Introduction to Fluxtools"
In fluxtools: A 'shiny' App for Reproducible QA/QC of Eddy Covariance Data

library(fluxtools)

Overview

fluxtools is an R package that provides an interactive Shiny‐based QA/QC environment for data in the AmeriFlux BASE format. In just a few clicks, you can:

Upload eddy covariance data in a .csv format (AmeriFlux standard naming and timestamp conventions)
Visualize any two numeric columns against time (or each other)
Highlight statistical outliers (±σ from a linear fit) and add them to your point-removal R code
Manually select and remove data points via a lasso or box.
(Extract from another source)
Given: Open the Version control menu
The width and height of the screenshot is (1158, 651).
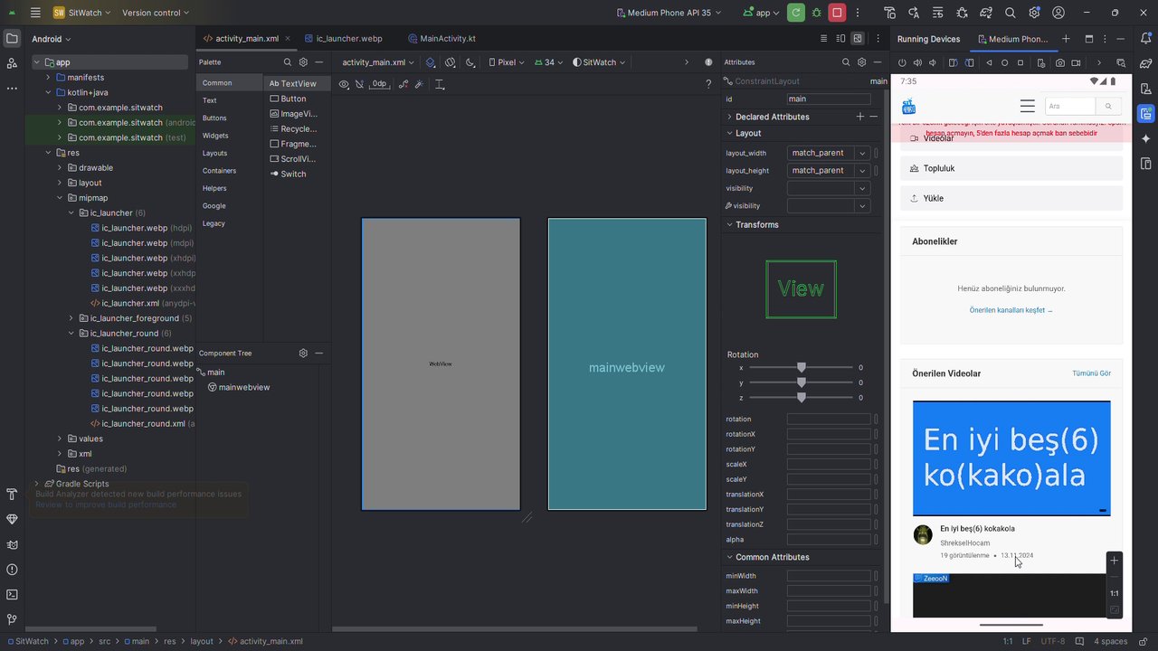Looking at the screenshot, I should pos(156,13).
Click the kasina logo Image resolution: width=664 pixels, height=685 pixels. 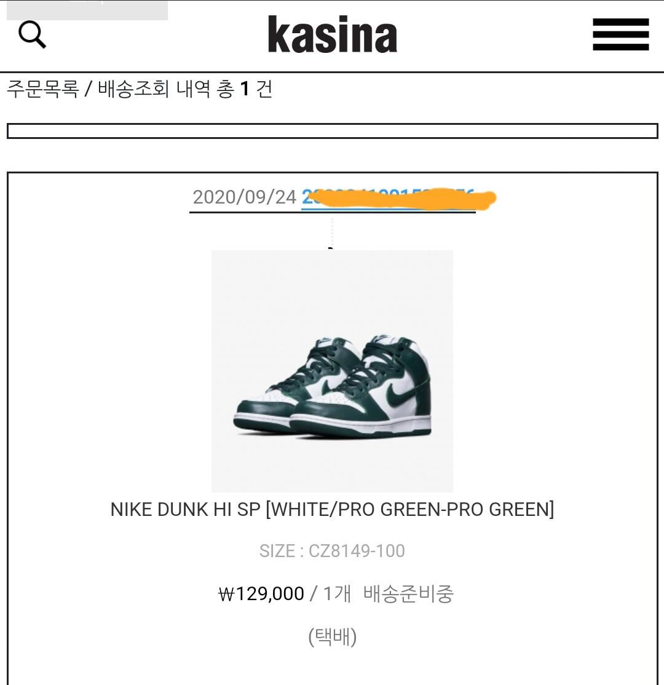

Selecting these adds to the accumulated removal code
Copy and paste the generated code into your own R script for reproducible QA/QC
Download a “cleaned” CSV with excluded values (using "apply removals") set to NA and an R script for reproducibility

This vignette shows you how to install, launch, and use the main Shiny app—run_flux_qaqc()—and walks through a typical workflow.

Installation

You can install fluxtools from CRAN, or directly from GitHub:

# Install from CRAN 
install.packages("fluxtools")

# Install from GitHub
library(devtools) 
devtools::install_github("kesondrakey/fluxtools")

Launching the Shiny App

Load fluxtools and launch the QA/QC application:

library(fluxtools)

# Run the app
run_fluxtools()

Example workflow

Upload: Select your AmeriFlux-style CSV (e.g., US_VT1_HH_202401010000_202501010000.csv). Files can be up to 500MB (larger file sizes might be harder on the Shiny interface)
Choose Year(s): By default “all” is selected, but you can subset to specific years
Choose variables: TIMESTAMP_START is on the x-axis by default. Change the y-axis to your variable of interest (e.g., FC_1_1_1). The generated R code focuses on removing the y-axis variable
Select data: Use the box or lasso to select points. This populates the “Current” code box with something like:

r df <- df %>% mutate( FC_1_1_1 = case_when( TIMESTAMP_START == '202401261830' ~ NA_real_, TIMESTAMP_START == '202401270530' ~ NA_real_, … TRUE ~ FC_1_1_1 ) )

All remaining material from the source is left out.